Salin kata demi kata bagian teks tentang literasi digital remaja di bawah ini, dimulai dengan "Pramuka Penegak dan" dan berlanjut hingga "memproduksi konten bermakna.".

Teks Bacaan>

-=-=-

Oleh Adi Arwan Alimin (Pusdiklatda Sulbar/Member ATAS Indonesia)
SEBUAH ironi yang mencengangkan bila generasi yang paling melek teknologi dalam sejarah umat manusia, namun masih mayoritas yang terjebak sebagai konsumen pasif di lautan digital.
Pramuka Penegak dan Pandega, adalah saksi sekaligus aktor dalam revolusi terbesar abad ini. Setiap detik, 4,6 miliar orang terhubung dalam jejaring digital global. Setiap menit, 500 jam video diunggah ke YouTube, 347.000 foto dibagikan di Instagram, dan 5,7 juta pencarian dilakukan di Google.
Namun, di balik gemerlap statistik yang memukau itu, tersembunyi sebuah pertanyaan mendasar yang mengguncang. Apakah kita dan peserta didik ini telah menjadi budak dari teknologi yang seharusnya membebaskan?
Riset mengejutkan dari Digital Literacy Institute menunjukkan bahwa 73 persen remaja Indonesia mahir menggunakan smartphone dan media sosial, namun hanya 27 persen yang mampu membedakan informasi valid dari hoax. Lebih mengkhawatirkan lagi, 89 persen dari mereka menghabiskan rata-rata 7,5 jam sehari untuk konsumsi konten digital, sementara hanya 11 persen yang aktif memproduksi konten bermakna.

-=-=-

Data Tersimpan>
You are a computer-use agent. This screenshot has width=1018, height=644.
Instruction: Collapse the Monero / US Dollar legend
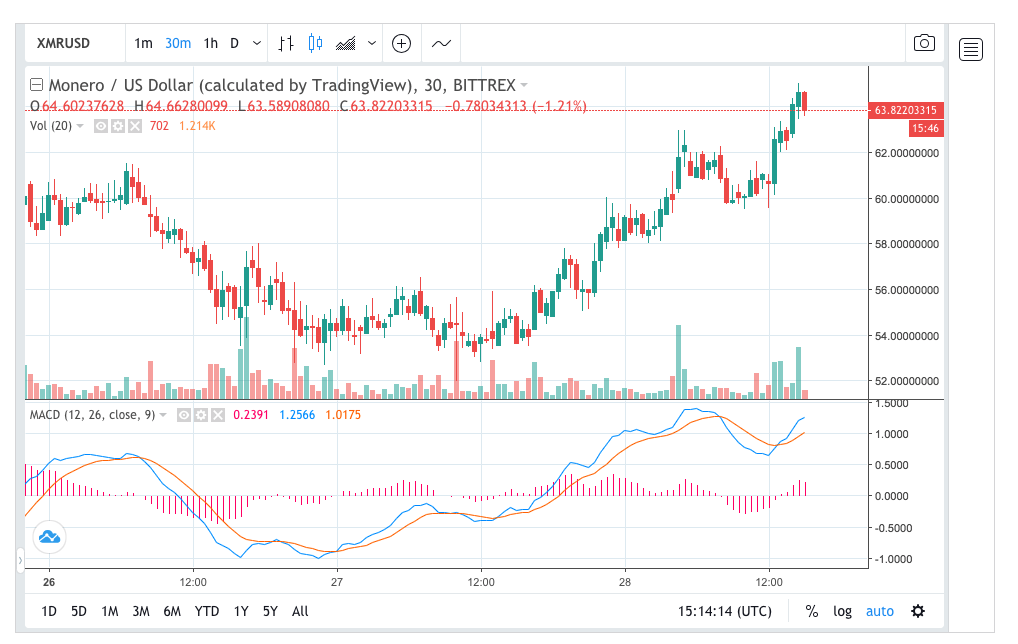pyautogui.click(x=36, y=85)
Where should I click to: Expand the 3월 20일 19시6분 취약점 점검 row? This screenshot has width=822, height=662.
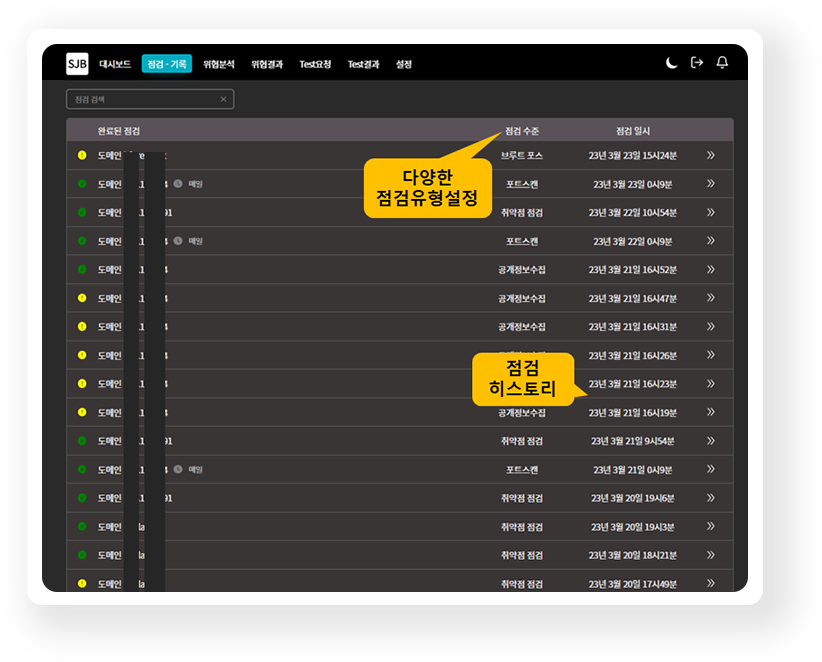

-=-=-

Jawaban Tugas>
Pramuka Penegak dan Pandega, adalah saksi sekaligus aktor dalam revolusi terbesar abad ini. Setiap detik, 4,6 miliar orang terhubung dalam jejaring digital global. Setiap menit, 500 jam video diunggah ke YouTube, 347.000 foto dibagikan di Instagram, dan 5,7 juta pencarian dilakukan di Google.
Namun, di balik gemerlap statistik yang memukau itu, tersembunyi sebuah pertanyaan mendasar yang mengguncang. Apakah kita dan peserta didik ini telah menjadi budak dari teknologi yang seharusnya membebaskan?
Riset mengejutkan dari Digital Literacy Institute menunjukkan bahwa 73 persen remaja Indonesia mahir menggunakan smartphone dan media sosial, namun hanya 27 persen yang mampu membedakan informasi valid dari hoax. Lebih mengkhawatirkan lagi, 89 persen dari mereka menghabiskan rata-rata 7,5 jam sehari untuk konsumsi konten digital, sementara hanya 11 persen yang aktif memproduksi konten bermakna.